WORK TASK —
From the listing below, copy each line that contains the word "computer".

━━━━

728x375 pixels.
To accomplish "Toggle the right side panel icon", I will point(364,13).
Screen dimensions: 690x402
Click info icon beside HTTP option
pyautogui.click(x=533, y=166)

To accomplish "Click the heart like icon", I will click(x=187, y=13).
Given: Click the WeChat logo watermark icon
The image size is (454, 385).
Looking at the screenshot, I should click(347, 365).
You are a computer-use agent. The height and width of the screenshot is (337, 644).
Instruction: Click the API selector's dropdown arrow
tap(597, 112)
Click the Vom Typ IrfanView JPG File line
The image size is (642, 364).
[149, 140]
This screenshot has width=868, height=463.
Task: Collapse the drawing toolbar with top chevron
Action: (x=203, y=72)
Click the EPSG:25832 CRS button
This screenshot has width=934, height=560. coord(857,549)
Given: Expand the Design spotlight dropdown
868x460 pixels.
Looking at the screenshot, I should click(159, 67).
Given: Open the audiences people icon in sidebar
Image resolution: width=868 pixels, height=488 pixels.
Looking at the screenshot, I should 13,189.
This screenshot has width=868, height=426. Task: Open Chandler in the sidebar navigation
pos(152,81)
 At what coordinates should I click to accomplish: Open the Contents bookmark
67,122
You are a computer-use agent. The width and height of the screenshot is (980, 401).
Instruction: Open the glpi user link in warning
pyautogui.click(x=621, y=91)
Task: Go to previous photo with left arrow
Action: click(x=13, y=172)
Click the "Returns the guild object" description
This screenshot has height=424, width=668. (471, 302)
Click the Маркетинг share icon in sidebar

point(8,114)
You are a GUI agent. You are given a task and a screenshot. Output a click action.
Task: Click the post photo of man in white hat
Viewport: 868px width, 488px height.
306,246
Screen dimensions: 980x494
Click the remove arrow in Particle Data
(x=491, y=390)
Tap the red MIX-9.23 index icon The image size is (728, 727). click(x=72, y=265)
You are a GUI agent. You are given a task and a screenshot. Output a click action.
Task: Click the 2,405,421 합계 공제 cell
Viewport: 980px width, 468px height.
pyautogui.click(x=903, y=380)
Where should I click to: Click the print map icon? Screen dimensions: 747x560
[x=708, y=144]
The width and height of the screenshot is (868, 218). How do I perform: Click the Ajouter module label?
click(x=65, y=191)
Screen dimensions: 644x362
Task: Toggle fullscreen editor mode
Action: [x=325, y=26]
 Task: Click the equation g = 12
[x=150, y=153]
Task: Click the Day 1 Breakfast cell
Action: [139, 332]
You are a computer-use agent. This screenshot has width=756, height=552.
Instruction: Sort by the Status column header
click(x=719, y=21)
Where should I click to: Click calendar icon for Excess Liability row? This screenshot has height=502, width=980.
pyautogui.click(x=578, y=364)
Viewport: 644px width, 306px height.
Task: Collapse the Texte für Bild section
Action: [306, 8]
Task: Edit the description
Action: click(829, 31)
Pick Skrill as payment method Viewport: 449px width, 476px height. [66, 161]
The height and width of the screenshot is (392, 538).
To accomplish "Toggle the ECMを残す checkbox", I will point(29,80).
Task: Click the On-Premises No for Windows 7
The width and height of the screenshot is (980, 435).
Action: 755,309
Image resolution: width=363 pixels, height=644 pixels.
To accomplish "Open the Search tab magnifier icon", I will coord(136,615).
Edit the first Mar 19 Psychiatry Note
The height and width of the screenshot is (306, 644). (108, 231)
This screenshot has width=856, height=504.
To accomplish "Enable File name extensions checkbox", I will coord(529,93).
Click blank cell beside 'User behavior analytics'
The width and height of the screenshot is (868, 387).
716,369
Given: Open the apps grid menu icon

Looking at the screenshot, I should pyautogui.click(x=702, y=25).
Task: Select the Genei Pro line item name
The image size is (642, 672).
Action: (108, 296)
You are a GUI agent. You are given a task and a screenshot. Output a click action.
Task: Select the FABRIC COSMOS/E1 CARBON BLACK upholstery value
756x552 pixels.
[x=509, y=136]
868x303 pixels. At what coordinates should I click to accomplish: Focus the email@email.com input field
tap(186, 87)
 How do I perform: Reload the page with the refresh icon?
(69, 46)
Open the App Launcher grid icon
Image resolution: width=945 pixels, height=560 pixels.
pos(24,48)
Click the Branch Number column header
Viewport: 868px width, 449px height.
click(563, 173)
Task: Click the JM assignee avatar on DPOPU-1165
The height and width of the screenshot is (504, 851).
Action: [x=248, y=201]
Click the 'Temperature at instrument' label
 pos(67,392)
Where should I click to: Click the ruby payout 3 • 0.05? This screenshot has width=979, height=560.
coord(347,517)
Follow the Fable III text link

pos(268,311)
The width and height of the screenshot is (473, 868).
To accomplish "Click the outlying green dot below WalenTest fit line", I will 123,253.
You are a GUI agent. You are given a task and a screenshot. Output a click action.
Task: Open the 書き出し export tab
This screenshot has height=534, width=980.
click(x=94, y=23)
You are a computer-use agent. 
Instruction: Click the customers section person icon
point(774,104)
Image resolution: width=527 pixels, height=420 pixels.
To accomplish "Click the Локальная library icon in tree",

━━━━

REPLY —
You are a computer-use agent. The height and width of the screenshot is (337, 644).
You are a computer-use agent. The width and height of the screenshot is (980, 401).
You are a computer-use agent. This screenshot has width=756, height=552.
You are a computer-use agent. 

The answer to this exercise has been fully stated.